Dámaso Bonet se mira en el espejo y se encuentra bello —ese sería
el adjetivo de su madre—. Tal vez demasiado pálido para su gusto, sobre todo
porque el pelo es de un negro casi azul y los ojos verdes, cegadoramente verdes.
Algunas mujeres aseguran que se parece a una estrella de cine; mejor que muchos
famosos, dicen otras. A Dámaso, a veces, le aburren incluso los comentarios.
Su cuerpo, cuidado, musculado sin exceso, joven; ni siquiera
padece los molestos síntomas de la juventud en forma de espinillas, ni el
caminar desgarbado de los cuerpos aún sin ubicarse. Dámaso raya la perfección.
A punto de cumplir los veinte y con el mundo a sus pies.
Sin embargo, la mayor parte de su encanto es algo parecido a una
luz que ilumina esa belleza, un aura que desprende sin ser consciente: entre tierno
y feroz; entre bucanero y aprendiz de brujo, que lo hace diferente, hermosamente
diferente. Eso y una sonrisa que pide ser besada con pasión.

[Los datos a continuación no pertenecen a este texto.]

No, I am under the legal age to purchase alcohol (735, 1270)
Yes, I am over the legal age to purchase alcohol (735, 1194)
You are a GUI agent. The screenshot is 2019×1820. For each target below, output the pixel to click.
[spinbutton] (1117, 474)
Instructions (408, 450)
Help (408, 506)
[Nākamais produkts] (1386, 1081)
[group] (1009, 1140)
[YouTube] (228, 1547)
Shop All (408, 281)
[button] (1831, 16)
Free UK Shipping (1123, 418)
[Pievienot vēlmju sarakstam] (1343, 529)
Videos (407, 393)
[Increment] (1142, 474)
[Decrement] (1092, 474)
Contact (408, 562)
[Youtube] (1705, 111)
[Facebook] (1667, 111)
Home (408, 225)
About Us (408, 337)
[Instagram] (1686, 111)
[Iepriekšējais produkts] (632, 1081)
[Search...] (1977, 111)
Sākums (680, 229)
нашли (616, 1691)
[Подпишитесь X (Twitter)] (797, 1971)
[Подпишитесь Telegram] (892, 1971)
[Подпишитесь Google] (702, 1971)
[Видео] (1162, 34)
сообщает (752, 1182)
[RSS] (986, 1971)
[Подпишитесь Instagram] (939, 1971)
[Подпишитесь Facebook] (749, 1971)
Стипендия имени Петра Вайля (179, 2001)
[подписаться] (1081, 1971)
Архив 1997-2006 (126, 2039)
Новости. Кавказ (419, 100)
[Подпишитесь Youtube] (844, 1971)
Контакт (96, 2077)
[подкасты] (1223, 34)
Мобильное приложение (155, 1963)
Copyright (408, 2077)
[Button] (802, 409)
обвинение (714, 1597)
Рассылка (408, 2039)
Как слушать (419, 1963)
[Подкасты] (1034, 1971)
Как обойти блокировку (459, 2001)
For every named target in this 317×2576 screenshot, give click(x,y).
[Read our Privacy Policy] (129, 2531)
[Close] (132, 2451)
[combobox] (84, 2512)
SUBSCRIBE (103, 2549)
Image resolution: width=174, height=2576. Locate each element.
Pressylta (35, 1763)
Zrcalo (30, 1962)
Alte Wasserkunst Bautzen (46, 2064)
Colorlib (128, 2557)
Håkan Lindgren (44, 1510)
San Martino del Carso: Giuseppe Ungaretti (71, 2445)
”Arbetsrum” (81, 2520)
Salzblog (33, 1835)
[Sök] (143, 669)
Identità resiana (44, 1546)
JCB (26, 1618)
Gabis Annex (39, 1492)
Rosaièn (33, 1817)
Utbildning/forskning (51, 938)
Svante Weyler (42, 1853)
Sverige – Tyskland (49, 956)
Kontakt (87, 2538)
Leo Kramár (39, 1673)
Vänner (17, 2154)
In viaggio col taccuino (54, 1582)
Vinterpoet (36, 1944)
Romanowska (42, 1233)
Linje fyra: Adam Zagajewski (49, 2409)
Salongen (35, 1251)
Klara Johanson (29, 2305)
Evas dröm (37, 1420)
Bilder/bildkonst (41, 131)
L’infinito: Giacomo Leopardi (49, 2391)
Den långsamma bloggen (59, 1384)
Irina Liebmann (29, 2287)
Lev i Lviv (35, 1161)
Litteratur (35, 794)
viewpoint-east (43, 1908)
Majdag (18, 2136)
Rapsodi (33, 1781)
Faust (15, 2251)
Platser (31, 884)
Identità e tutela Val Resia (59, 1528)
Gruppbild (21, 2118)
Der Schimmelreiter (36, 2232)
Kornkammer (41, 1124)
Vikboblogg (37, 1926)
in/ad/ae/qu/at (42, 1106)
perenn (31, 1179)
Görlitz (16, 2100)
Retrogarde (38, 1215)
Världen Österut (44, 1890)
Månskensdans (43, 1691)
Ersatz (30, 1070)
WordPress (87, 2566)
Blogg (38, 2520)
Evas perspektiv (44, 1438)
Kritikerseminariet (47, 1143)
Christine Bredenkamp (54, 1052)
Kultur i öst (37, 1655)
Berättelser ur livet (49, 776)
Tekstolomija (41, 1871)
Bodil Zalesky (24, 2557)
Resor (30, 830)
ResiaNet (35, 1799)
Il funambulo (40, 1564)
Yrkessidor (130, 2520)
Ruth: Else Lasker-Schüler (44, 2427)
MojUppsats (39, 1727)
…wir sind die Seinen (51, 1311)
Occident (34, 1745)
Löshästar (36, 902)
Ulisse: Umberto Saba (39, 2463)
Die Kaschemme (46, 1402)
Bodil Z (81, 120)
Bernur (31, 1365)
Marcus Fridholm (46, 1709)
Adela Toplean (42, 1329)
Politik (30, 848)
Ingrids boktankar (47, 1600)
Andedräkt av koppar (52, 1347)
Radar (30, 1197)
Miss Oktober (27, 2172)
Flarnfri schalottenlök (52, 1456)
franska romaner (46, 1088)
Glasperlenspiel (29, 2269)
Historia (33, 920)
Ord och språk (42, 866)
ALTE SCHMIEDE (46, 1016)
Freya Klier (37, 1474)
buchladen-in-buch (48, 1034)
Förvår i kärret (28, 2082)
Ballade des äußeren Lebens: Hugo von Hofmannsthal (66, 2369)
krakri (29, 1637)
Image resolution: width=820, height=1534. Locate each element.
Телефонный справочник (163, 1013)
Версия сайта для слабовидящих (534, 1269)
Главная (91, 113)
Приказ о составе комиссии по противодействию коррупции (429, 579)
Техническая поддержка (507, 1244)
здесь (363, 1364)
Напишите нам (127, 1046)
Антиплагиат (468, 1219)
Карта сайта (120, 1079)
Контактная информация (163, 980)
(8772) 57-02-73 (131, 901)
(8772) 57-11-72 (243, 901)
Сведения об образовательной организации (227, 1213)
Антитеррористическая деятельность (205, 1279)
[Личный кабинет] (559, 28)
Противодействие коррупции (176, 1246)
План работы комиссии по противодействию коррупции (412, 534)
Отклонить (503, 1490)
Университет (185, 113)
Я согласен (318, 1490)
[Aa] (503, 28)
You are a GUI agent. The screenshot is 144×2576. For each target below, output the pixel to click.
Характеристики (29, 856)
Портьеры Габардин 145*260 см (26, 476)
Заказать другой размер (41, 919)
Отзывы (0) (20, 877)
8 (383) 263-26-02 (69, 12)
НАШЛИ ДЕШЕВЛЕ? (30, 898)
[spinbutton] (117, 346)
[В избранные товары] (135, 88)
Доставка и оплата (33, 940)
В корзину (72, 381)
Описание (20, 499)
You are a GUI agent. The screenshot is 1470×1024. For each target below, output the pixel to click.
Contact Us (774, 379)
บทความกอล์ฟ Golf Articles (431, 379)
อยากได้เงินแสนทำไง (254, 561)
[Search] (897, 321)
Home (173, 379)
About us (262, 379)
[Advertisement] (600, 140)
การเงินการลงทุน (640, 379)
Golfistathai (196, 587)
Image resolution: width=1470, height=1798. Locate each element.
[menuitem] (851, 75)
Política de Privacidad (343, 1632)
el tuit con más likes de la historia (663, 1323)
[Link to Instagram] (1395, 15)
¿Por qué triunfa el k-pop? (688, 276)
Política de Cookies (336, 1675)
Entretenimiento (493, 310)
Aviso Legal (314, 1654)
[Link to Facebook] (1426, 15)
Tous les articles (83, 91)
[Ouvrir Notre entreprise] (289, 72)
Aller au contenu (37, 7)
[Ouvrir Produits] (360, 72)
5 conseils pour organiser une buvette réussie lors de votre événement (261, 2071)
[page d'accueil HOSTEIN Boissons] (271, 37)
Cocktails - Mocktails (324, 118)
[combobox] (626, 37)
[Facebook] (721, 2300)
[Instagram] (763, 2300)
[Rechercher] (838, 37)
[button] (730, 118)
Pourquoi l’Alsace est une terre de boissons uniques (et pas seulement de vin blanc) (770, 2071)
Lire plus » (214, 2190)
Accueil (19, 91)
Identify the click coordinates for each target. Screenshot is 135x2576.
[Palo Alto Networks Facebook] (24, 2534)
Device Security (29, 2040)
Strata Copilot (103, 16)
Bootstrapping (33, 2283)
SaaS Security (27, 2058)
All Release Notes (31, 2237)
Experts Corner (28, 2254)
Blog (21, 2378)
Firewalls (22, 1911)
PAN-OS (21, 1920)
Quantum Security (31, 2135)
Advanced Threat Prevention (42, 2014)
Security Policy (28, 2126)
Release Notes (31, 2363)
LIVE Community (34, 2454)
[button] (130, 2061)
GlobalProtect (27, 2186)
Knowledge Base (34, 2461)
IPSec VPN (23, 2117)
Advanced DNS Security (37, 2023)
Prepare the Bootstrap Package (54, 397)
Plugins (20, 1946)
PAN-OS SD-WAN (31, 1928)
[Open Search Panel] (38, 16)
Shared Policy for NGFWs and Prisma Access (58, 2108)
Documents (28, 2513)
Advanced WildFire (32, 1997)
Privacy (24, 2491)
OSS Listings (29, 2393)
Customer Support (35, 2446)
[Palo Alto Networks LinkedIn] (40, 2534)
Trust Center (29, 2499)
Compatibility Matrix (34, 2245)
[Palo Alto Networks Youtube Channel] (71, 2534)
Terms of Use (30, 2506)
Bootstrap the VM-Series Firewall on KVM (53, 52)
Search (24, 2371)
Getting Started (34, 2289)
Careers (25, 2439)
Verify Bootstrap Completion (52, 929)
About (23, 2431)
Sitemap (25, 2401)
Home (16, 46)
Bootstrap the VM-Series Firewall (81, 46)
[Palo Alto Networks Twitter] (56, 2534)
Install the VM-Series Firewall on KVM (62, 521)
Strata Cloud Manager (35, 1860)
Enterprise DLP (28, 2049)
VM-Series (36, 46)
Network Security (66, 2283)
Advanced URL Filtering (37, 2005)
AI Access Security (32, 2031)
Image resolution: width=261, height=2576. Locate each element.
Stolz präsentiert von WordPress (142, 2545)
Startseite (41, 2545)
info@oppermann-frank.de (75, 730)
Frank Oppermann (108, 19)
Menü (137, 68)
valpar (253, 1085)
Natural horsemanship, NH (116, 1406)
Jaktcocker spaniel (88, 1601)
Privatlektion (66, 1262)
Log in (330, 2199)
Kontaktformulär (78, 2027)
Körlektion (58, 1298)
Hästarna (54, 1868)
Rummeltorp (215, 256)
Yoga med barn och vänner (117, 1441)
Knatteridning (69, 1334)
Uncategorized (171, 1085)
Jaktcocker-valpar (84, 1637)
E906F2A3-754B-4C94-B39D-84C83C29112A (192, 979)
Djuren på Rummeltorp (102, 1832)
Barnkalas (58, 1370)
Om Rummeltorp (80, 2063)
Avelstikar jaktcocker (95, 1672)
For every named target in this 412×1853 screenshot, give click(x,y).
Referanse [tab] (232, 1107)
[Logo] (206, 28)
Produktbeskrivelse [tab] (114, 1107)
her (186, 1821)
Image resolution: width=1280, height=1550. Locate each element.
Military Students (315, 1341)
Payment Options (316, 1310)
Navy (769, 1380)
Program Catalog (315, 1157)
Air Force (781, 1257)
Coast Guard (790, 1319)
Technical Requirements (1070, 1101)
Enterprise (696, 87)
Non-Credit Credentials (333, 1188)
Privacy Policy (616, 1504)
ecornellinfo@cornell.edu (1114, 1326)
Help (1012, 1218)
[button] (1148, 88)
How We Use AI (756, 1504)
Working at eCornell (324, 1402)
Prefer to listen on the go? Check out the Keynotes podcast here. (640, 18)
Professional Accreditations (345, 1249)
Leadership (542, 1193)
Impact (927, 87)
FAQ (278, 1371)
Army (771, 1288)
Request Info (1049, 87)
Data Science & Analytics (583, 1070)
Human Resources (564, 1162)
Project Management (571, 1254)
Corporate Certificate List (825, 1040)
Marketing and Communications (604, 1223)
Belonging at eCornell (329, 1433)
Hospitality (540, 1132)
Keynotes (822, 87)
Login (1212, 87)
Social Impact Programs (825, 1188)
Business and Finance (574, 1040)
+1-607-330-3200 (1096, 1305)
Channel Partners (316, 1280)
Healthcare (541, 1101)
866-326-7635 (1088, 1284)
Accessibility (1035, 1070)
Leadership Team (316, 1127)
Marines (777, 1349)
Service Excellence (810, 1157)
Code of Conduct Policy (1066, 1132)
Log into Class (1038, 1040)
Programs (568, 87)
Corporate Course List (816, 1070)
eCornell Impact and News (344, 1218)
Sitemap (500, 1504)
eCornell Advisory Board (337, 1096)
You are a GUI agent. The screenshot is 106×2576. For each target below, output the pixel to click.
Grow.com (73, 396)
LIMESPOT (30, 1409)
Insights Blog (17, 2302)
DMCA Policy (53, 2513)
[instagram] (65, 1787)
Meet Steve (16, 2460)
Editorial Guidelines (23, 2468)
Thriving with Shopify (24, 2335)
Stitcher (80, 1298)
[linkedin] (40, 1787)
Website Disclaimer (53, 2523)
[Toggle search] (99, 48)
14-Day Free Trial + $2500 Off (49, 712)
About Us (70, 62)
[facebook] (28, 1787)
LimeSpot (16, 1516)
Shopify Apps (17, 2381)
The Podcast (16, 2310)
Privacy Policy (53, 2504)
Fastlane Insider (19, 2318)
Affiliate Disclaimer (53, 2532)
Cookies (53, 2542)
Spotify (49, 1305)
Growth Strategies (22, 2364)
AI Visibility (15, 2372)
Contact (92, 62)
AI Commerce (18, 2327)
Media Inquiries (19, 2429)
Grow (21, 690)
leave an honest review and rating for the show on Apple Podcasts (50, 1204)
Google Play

No recuerda contrariedades graves: los estudios, las chicas, la
vida ha sido generosa con él. Sofía, la más bella de las compañeras, lo eligió
como pareja, o novio, o como quiera que llamen a eso de compartir tiempo,
cuidados y caricias; y ha sido generosa en la entrega, tanto de sus
sentimientos como de su cuerpo.
No debería quejarse, pero desde que finalizó los estudios, siente
que ya todo está concluido. Se parece al cansancio de haber llegado a la cima
de una montaña y sentarse a esperar que llegue el helicóptero a recogerlo.
De pronto, Dámaso golpea el espejo y siente una frustración
incómoda en las entrañas.
A su vida le faltan emoción y riesgo. Es un caballo de carreras
obligado a permanecer encerrado.
Se mira y ve un recipiente perfecto sin nada en su interior. Tal
vez aún conserve ese sentido «romántico» de las novelas de aventuras, de las
películas donde los riesgos y el vértigo dan sentido a cualquier acto.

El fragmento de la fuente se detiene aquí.